<<<<

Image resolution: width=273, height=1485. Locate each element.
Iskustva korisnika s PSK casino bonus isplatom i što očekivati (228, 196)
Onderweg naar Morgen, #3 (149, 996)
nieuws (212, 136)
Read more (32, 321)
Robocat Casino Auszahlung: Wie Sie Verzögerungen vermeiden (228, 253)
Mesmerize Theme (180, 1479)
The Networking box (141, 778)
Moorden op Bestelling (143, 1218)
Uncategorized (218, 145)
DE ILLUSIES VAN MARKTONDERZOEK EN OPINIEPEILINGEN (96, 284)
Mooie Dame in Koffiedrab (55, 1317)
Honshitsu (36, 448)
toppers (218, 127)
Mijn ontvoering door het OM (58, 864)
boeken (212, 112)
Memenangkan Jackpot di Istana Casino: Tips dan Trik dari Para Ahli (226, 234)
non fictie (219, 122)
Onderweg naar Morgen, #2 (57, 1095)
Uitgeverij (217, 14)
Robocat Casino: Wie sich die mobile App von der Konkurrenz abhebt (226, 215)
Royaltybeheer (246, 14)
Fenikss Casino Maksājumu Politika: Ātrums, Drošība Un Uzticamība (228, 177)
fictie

>>>>
<<<<

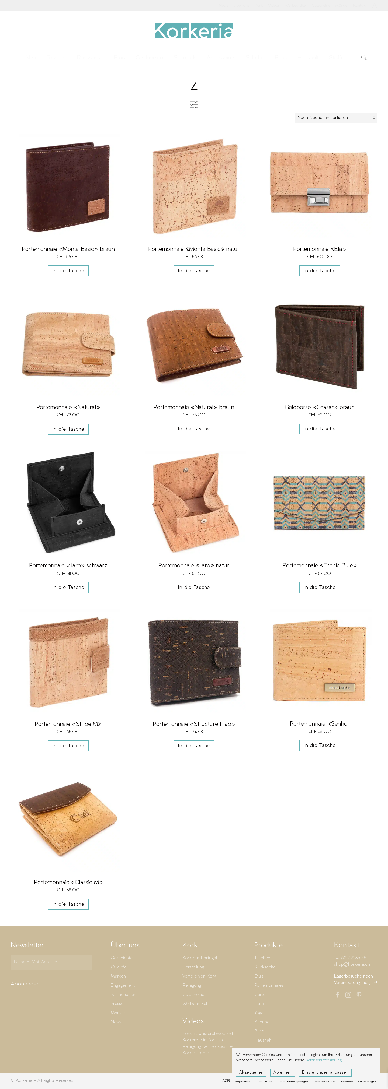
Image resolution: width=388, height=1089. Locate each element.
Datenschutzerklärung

>>>>

Rewrite the material starting at the line containing "Robocat Casino Auszahlung: Wie" and ending at the line containing "Royaltybeheer (246, 14)", including both of those lines and nothing else. Keep each line's text as it is, but multiply every coordinate in the answers by 2.35 and round to whole numbers, with halves rounding up.

Robocat Casino Auszahlung: Wie Sie Verzögerungen vermeiden (536, 595)
Mesmerize Theme (423, 3476)
The Networking box (331, 1828)
Moorden op Bestelling (336, 2862)
Uncategorized (512, 341)
DE ILLUSIES VAN MARKTONDERZOEK EN OPINIEPEILINGEN (226, 667)
Mooie Dame in Koffiedrab (129, 3095)
Honshitsu (85, 1053)
toppers (512, 298)
Mijn ontvoering door het OM (136, 2030)
boeken (498, 263)
Memenangkan Jackpot di Istana Casino: Tips dan Trik dari Para Ahli (531, 550)
non fictie (515, 287)
Onderweg naar Morgen, #2 (134, 2573)
Uitgeverij (510, 33)
Robocat Casino: Wie sich die mobile App von der Konkurrenz abhebt (531, 505)
Royaltybeheer (578, 33)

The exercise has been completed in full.